• INFORMATION SHOWN
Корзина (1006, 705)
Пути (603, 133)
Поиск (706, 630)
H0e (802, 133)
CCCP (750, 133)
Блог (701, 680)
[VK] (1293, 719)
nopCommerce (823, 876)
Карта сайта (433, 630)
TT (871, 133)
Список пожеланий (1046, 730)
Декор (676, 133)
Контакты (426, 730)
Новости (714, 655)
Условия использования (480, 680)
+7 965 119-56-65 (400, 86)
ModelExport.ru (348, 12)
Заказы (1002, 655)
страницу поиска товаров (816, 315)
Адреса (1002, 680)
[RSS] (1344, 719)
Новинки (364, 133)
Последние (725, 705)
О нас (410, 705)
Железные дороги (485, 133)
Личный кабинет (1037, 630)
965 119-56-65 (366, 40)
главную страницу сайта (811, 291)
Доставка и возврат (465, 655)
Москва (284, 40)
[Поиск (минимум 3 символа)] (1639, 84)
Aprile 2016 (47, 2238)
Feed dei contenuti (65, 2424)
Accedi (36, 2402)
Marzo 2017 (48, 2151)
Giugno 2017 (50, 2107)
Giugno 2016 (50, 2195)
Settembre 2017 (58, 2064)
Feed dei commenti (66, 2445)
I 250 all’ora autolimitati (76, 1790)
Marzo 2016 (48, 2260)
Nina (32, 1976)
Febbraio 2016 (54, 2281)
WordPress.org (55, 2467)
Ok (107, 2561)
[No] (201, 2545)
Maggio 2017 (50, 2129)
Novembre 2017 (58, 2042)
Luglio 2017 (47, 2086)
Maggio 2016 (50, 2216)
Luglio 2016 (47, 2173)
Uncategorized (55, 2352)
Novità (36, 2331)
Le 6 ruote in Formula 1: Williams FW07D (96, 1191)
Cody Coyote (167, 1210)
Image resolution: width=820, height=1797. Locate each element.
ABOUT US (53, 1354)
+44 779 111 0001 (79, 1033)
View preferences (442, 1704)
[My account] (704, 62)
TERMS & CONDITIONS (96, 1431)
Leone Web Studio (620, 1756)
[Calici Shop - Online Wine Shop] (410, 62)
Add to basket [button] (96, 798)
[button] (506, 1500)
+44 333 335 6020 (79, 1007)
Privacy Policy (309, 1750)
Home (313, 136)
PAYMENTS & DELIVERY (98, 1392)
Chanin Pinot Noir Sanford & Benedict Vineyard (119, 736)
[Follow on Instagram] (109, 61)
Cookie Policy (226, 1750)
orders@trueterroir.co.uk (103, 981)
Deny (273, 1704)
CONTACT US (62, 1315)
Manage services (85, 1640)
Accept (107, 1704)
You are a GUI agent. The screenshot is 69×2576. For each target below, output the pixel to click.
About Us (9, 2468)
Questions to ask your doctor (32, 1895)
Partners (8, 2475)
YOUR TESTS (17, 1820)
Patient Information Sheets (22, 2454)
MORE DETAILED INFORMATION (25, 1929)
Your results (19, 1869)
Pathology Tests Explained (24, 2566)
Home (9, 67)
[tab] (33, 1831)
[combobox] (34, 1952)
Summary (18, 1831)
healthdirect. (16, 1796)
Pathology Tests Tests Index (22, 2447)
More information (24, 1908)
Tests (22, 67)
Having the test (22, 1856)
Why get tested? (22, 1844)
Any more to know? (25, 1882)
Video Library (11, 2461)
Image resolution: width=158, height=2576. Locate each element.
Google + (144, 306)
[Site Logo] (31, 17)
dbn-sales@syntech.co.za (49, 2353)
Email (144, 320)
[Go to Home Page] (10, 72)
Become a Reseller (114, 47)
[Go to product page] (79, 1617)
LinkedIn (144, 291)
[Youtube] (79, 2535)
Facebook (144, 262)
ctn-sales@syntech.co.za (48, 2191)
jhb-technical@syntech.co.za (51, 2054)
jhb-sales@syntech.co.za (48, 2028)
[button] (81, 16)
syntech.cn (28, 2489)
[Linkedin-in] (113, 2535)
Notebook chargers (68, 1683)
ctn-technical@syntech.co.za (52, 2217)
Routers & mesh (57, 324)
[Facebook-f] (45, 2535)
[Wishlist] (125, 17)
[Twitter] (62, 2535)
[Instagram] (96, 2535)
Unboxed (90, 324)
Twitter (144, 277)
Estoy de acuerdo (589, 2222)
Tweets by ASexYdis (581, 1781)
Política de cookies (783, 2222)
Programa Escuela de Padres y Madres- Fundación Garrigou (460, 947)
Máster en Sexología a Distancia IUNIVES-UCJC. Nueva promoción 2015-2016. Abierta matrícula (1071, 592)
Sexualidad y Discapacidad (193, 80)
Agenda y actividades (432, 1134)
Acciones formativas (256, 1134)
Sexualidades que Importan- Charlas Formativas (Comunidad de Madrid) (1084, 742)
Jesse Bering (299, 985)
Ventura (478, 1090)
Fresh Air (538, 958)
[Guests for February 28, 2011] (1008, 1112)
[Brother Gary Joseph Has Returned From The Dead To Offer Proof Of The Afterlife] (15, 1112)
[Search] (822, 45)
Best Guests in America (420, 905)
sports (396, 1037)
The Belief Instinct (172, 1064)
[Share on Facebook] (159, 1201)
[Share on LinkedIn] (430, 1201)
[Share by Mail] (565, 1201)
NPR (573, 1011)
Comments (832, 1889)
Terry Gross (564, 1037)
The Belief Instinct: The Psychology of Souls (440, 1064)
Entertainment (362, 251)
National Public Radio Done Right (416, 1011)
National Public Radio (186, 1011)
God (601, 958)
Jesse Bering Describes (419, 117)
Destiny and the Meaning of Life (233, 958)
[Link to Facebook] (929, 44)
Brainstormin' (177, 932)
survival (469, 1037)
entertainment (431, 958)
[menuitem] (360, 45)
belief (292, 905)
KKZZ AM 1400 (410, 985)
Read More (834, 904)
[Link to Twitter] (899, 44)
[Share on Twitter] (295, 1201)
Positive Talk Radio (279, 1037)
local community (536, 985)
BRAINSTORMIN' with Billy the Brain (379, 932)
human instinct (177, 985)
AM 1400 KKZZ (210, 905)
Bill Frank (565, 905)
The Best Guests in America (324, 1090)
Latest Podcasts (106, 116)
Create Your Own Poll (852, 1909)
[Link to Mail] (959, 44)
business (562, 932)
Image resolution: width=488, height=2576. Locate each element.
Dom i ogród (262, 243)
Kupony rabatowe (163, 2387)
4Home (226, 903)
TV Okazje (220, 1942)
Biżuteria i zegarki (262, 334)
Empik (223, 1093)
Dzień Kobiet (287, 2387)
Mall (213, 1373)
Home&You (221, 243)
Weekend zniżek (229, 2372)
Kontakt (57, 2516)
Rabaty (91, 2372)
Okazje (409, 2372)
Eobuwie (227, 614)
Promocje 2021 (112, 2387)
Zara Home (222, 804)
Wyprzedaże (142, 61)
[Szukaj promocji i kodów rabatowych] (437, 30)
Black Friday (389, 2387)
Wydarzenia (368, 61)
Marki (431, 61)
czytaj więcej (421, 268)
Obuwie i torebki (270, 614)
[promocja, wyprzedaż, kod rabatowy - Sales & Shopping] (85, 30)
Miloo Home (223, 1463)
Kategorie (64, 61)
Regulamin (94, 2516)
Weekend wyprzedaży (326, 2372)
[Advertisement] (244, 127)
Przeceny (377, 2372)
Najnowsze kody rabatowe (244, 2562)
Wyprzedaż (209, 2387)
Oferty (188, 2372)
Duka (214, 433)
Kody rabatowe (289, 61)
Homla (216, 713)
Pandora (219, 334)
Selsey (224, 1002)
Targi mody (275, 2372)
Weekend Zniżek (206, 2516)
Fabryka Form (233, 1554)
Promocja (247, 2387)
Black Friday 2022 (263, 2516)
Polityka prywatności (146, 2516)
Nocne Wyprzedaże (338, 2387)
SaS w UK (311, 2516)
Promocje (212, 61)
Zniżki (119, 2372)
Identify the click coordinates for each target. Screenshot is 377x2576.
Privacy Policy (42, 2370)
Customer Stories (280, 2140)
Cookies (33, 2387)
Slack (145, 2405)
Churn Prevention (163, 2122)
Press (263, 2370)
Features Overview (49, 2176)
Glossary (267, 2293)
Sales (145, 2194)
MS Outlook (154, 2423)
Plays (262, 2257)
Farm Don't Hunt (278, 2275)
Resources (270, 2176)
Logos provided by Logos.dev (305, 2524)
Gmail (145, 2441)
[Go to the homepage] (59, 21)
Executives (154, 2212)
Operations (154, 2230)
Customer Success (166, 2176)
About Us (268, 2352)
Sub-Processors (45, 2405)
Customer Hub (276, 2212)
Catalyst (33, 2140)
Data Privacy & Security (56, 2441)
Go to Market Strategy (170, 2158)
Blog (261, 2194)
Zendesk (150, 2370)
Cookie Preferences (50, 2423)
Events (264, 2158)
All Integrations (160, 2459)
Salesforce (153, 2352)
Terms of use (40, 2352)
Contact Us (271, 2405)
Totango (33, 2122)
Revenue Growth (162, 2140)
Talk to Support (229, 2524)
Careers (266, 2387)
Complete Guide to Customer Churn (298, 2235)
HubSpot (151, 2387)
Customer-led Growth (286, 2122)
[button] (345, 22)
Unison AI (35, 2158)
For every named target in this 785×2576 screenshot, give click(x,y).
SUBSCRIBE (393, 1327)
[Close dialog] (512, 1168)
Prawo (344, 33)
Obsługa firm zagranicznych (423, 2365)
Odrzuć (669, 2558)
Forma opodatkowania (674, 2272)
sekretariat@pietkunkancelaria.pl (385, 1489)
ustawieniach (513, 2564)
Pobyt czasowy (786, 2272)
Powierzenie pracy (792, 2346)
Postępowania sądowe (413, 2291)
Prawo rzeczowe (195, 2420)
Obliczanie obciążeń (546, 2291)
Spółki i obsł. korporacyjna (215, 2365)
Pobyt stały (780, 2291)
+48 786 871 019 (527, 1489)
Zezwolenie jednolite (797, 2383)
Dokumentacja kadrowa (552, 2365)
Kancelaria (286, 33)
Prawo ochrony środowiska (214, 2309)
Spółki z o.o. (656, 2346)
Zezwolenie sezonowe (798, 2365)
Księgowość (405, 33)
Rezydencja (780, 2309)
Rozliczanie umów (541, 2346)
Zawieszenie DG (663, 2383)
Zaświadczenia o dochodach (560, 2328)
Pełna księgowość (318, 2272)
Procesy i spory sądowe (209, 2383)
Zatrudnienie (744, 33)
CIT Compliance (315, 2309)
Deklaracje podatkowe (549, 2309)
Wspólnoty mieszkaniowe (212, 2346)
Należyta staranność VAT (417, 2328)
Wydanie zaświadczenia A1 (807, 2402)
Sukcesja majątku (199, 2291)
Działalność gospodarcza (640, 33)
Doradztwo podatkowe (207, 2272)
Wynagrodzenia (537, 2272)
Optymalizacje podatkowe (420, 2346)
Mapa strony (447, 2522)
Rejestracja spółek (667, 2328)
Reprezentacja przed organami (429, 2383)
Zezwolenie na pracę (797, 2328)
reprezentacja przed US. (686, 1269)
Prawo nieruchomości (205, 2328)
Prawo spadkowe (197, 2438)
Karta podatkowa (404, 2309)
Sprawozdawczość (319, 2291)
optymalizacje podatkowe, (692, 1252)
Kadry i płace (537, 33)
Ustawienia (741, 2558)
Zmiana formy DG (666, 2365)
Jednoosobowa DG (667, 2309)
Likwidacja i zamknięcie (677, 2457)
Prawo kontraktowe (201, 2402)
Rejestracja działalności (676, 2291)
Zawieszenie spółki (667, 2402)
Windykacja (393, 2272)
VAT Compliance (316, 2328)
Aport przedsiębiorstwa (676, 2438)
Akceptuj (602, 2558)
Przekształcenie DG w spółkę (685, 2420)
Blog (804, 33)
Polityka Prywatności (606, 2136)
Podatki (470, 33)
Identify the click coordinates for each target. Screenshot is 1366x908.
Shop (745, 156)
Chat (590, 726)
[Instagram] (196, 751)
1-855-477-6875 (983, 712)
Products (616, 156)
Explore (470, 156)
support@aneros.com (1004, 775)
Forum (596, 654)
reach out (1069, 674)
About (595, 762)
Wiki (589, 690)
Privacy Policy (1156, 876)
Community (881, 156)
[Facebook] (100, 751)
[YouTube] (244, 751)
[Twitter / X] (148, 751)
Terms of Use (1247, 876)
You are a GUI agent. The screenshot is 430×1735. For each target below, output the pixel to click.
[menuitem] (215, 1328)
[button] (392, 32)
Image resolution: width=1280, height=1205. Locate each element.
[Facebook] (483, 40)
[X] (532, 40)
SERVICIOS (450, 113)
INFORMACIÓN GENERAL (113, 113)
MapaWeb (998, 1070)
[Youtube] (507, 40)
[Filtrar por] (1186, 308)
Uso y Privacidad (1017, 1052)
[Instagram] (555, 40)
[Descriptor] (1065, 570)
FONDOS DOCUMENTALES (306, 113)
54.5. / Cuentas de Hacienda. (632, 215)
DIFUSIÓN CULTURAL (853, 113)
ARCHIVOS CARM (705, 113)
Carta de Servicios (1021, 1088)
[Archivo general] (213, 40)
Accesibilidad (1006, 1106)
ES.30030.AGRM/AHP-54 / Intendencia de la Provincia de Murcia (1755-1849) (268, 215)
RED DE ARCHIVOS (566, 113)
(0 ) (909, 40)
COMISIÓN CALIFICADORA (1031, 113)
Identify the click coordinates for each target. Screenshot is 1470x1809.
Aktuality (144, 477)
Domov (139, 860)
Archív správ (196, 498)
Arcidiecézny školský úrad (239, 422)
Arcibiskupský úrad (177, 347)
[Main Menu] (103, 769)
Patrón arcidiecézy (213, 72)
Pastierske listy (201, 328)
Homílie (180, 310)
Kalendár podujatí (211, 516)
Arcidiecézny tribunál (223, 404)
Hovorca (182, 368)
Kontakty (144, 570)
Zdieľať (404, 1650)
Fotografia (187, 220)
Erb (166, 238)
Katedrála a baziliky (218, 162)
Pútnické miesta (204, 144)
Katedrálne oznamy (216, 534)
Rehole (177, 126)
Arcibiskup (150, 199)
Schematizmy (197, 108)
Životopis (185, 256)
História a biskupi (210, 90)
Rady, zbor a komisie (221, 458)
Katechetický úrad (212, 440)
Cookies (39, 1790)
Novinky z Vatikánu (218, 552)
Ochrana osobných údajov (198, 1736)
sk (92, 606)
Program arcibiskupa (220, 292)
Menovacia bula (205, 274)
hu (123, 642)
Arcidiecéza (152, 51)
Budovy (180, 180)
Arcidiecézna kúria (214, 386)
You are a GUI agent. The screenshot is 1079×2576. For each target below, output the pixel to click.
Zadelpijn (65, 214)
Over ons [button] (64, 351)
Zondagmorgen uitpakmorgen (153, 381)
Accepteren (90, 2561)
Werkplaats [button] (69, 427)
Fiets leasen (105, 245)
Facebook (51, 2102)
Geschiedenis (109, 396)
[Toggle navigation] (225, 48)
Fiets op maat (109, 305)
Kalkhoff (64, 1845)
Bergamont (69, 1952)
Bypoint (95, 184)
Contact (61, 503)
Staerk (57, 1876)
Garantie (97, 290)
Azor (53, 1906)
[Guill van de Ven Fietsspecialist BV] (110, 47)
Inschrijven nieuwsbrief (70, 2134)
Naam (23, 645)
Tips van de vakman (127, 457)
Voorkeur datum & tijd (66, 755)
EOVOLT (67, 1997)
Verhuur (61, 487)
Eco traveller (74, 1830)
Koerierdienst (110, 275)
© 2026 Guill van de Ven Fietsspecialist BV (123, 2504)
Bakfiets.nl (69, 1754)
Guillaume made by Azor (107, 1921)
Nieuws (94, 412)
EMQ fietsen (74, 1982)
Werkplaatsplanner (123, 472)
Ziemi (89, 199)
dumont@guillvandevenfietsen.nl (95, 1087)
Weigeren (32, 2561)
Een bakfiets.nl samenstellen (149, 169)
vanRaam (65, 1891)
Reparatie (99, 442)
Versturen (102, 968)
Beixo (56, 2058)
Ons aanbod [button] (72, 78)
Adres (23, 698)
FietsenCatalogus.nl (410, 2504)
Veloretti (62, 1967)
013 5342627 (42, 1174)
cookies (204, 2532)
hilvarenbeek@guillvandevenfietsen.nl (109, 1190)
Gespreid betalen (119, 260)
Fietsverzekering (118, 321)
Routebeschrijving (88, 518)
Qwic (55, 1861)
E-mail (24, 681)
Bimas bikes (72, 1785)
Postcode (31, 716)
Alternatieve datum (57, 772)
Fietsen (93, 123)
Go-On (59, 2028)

• REQUIREMENT
Begin with the first line of the records and finish with the line containing "Your results (19, 1869)". Reproduce those lines exactly, both ends included, and nothing else.

• YOUR SOLUTION
Корзина (1006, 705)
Пути (603, 133)
Поиск (706, 630)
H0e (802, 133)
CCCP (750, 133)
Блог (701, 680)
[VK] (1293, 719)
nopCommerce (823, 876)
Карта сайта (433, 630)
TT (871, 133)
Список пожеланий (1046, 730)
Декор (676, 133)
Контакты (426, 730)
Новости (714, 655)
Условия использования (480, 680)
+7 965 119-56-65 (400, 86)
ModelExport.ru (348, 12)
Заказы (1002, 655)
страницу поиска товаров (816, 315)
Адреса (1002, 680)
[RSS] (1344, 719)
Новинки (364, 133)
Последние (725, 705)
О нас (410, 705)
Железные дороги (485, 133)
Личный кабинет (1037, 630)
965 119-56-65 (366, 40)
главную страницу сайта (811, 291)
Доставка и возврат (465, 655)
Москва (284, 40)
[Поиск (минимум 3 символа)] (1639, 84)
Aprile 2016 (47, 2238)
Feed dei contenuti (65, 2424)
Accedi (36, 2402)
Marzo 2017 (48, 2151)
Giugno 2017 (50, 2107)
Giugno 2016 (50, 2195)
Settembre 2017 (58, 2064)
Feed dei commenti (66, 2445)
I 250 all’ora autolimitati (76, 1790)
Marzo 2016 (48, 2260)
Nina (32, 1976)
Febbraio 2016 (54, 2281)
WordPress.org (55, 2467)
Ok (107, 2561)
[No] (201, 2545)
Maggio 2017 (50, 2129)
Novembre 2017 (58, 2042)
Luglio 2017 (47, 2086)
Maggio 2016 (50, 2216)
Luglio 2016 (47, 2173)
Uncategorized (55, 2352)
Novità (36, 2331)
Le 6 ruote in Formula 1: Williams FW07D (96, 1191)
Cody Coyote (167, 1210)
Image resolution: width=820, height=1797. Locate each element.
ABOUT US (53, 1354)
+44 779 111 0001 (79, 1033)
View preferences (442, 1704)
[My account] (704, 62)
TERMS & CONDITIONS (96, 1431)
Leone Web Studio (620, 1756)
[Calici Shop - Online Wine Shop] (410, 62)
Add to basket [button] (96, 798)
[button] (506, 1500)
+44 333 335 6020 (79, 1007)
Privacy Policy (309, 1750)
Home (313, 136)
PAYMENTS & DELIVERY (98, 1392)
Chanin Pinot Noir Sanford & Benedict Vineyard (119, 736)
[Follow on Instagram] (109, 61)
Cookie Policy (226, 1750)
orders@trueterroir.co.uk (103, 981)
Deny (273, 1704)
CONTACT US (62, 1315)
Manage services (85, 1640)
Accept (107, 1704)
You are a GUI agent. The screenshot is 69×2576. For each target below, output the pixel to click.
About Us (9, 2468)
Questions to ask your doctor (32, 1895)
Partners (8, 2475)
YOUR TESTS (17, 1820)
Patient Information Sheets (22, 2454)
MORE DETAILED INFORMATION (25, 1929)
Your results (19, 1869)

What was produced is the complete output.